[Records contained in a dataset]
"""
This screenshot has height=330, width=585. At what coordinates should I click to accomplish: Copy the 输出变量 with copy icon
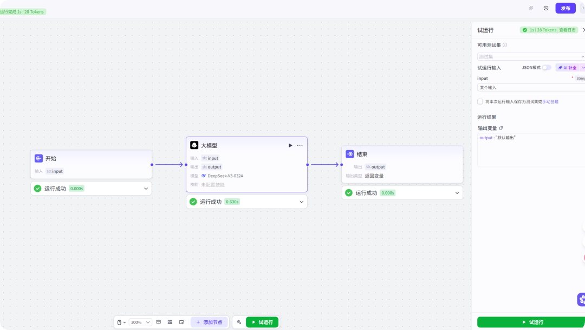pos(501,128)
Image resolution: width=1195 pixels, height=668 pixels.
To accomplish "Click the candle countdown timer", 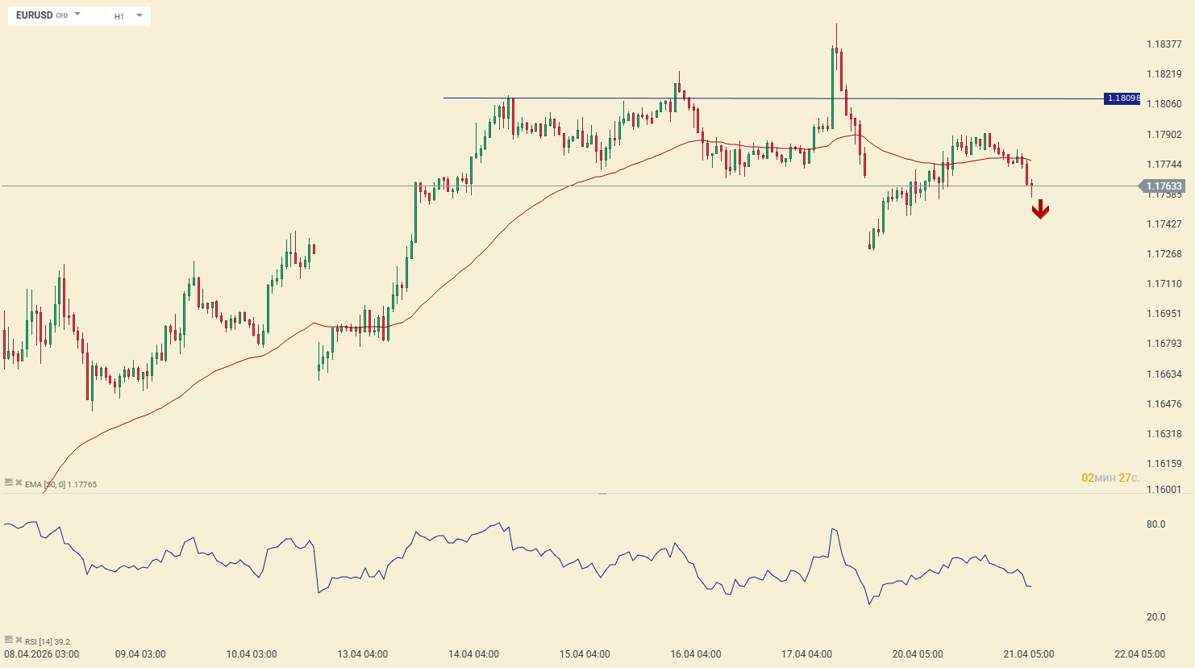I will point(1110,478).
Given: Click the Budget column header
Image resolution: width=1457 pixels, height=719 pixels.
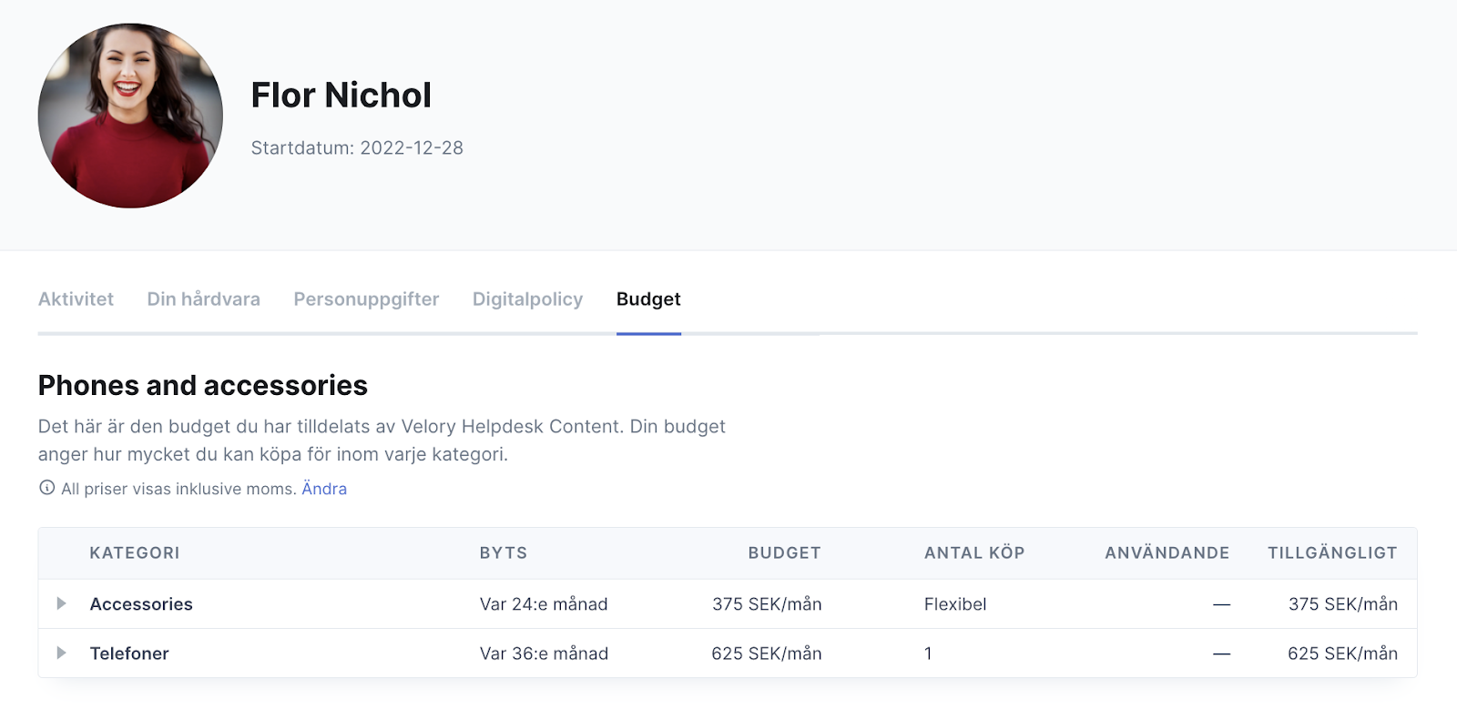Looking at the screenshot, I should click(x=784, y=553).
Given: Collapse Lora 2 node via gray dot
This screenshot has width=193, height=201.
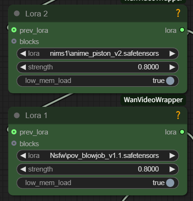Looking at the screenshot, I should 17,14.
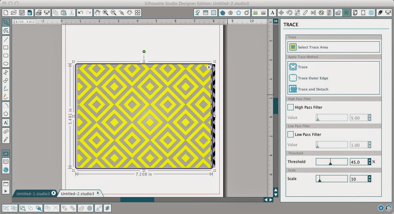Viewport: 394px width, 214px height.
Task: Select the Zoom In magnifier tool
Action: [105, 13]
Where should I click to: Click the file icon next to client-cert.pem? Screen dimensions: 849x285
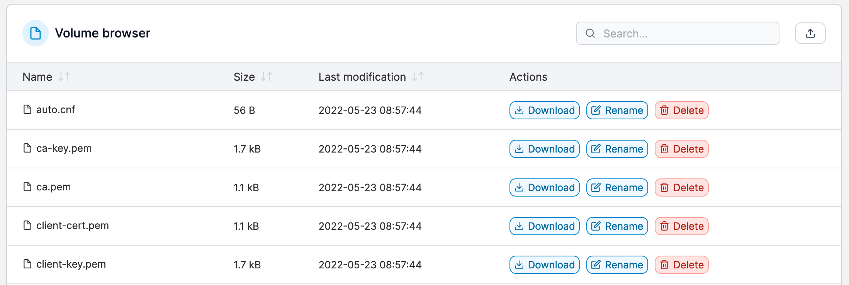pos(27,225)
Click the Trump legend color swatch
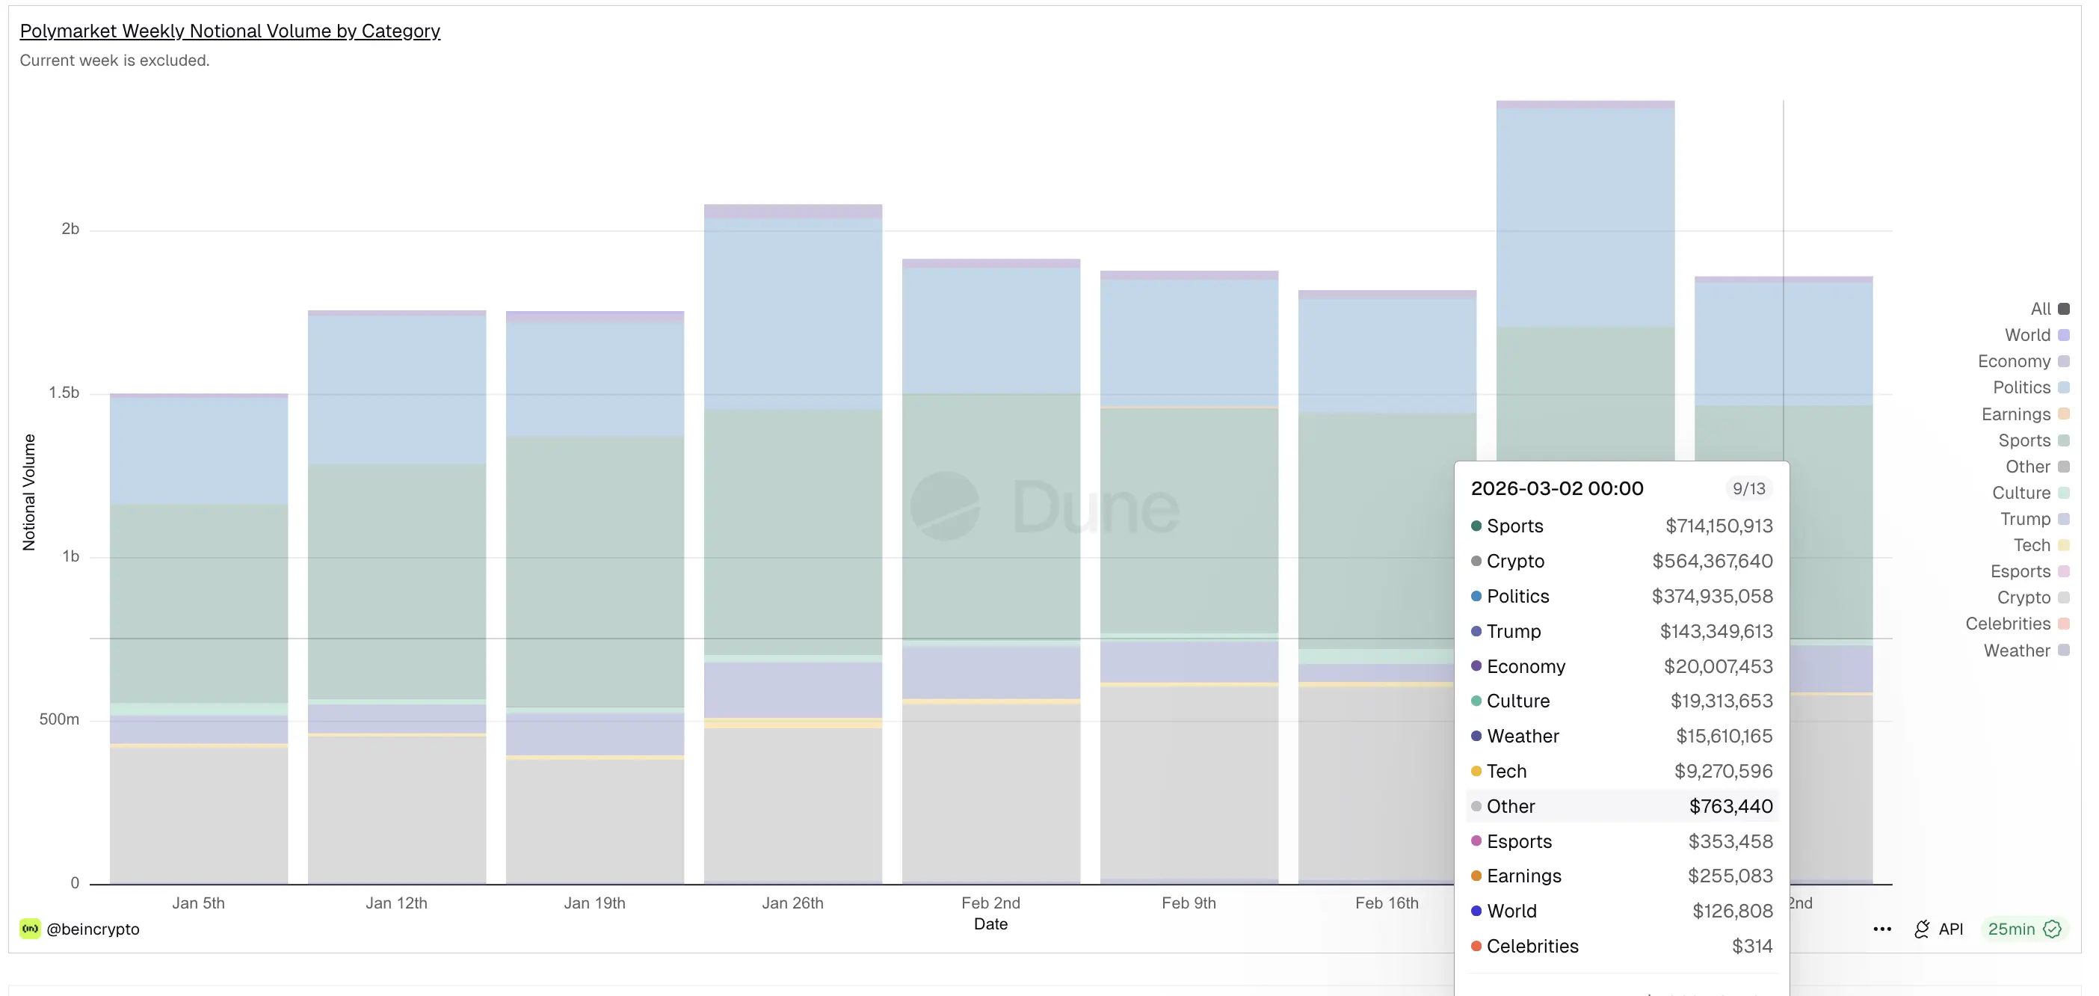Viewport: 2099px width, 996px height. 2064,519
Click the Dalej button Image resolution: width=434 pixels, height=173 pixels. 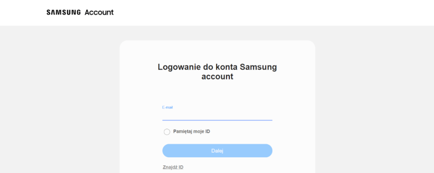(x=217, y=151)
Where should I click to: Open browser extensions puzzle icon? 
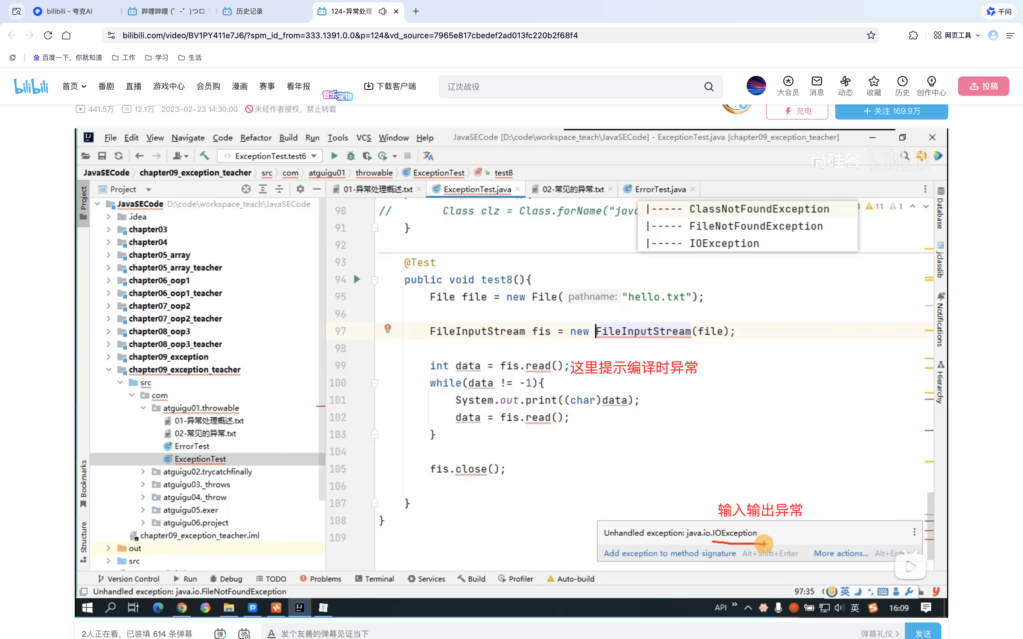pyautogui.click(x=913, y=36)
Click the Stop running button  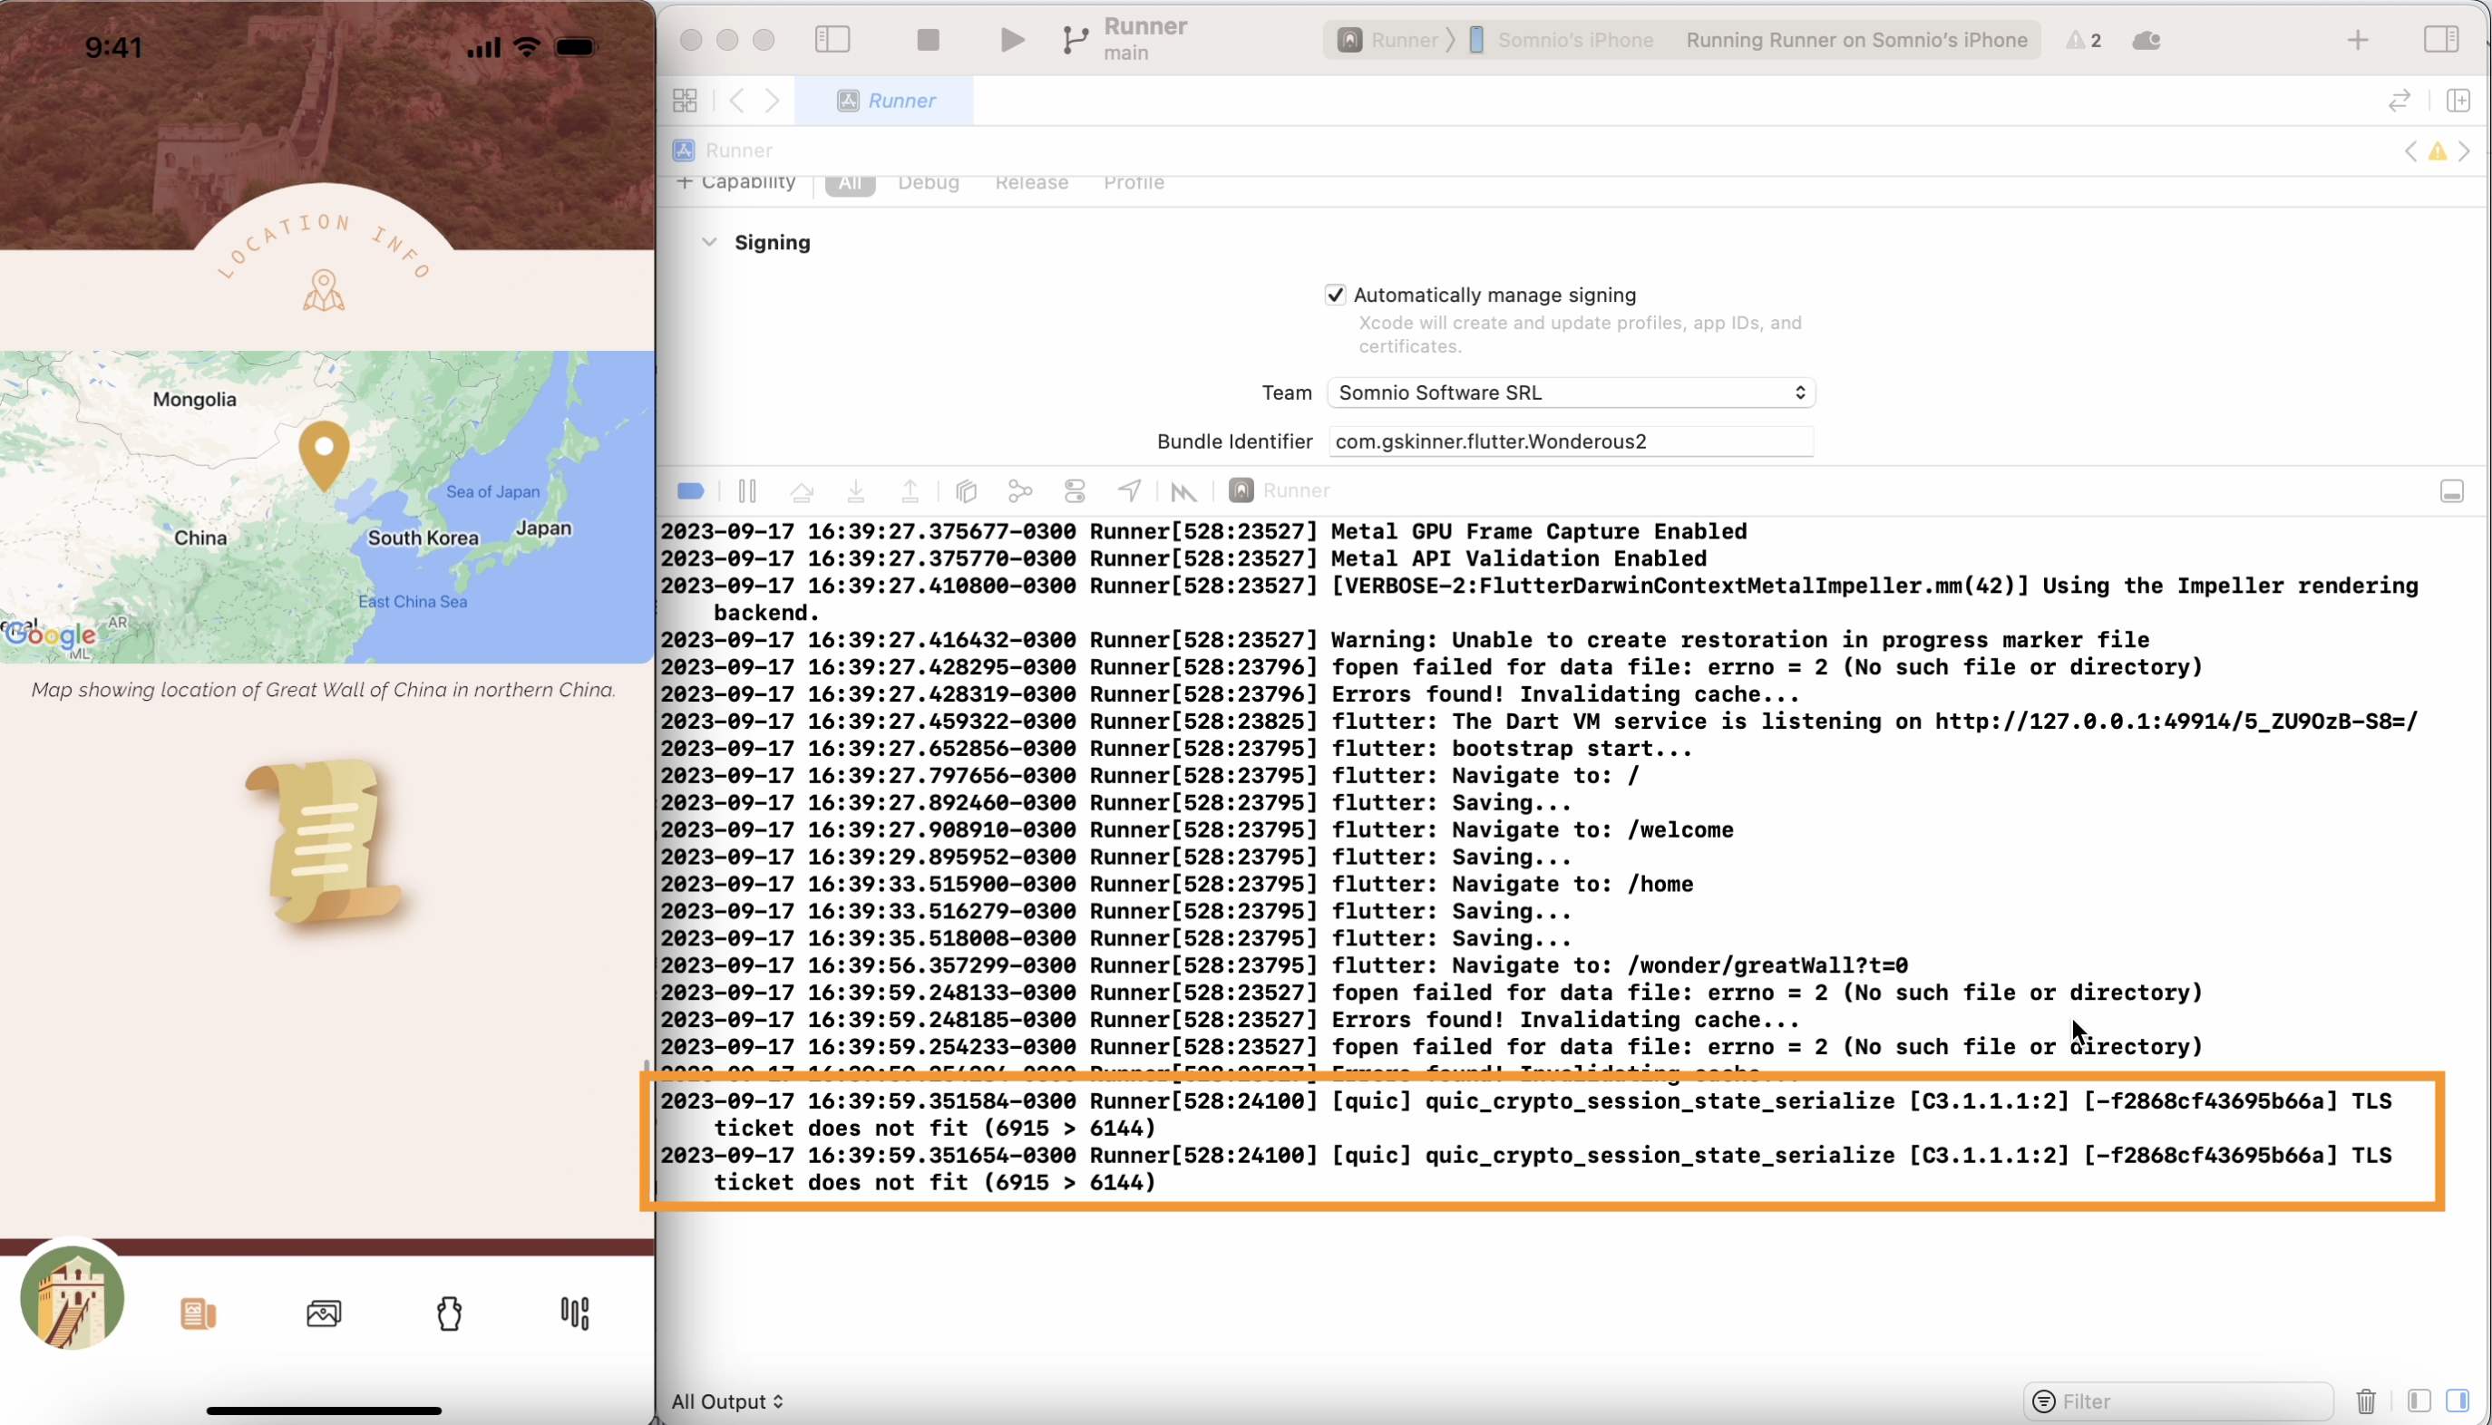pyautogui.click(x=927, y=40)
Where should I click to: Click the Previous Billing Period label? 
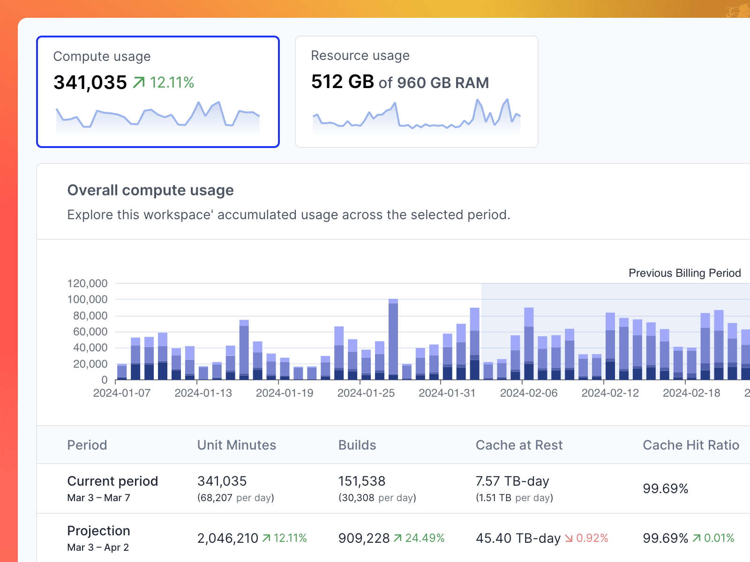click(x=684, y=273)
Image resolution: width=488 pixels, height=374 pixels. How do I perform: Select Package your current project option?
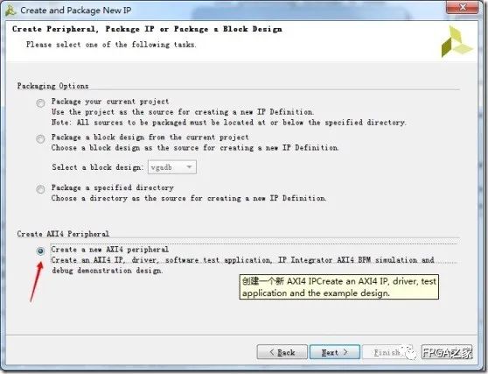pyautogui.click(x=40, y=102)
"""
### WHAT THE TASK ASKS
Retype everything in the data from the line containing "Given: Click the Budget column header" down to the line containing "Action: [105, 13]", with both of those lines included. Leave the pictures out of your answer.

### SOLUTION
Given: Click the Budget column header
Image resolution: width=1457 pixels, height=719 pixels.
Looking at the screenshot, I should click(x=784, y=553).
Given: Collapse Lora 2 node via gray dot
This screenshot has width=193, height=201.
Looking at the screenshot, I should 17,14.
Viewport: 394px width, 214px height.
Task: Select the Zoom In magnifier tool
Action: [105, 13]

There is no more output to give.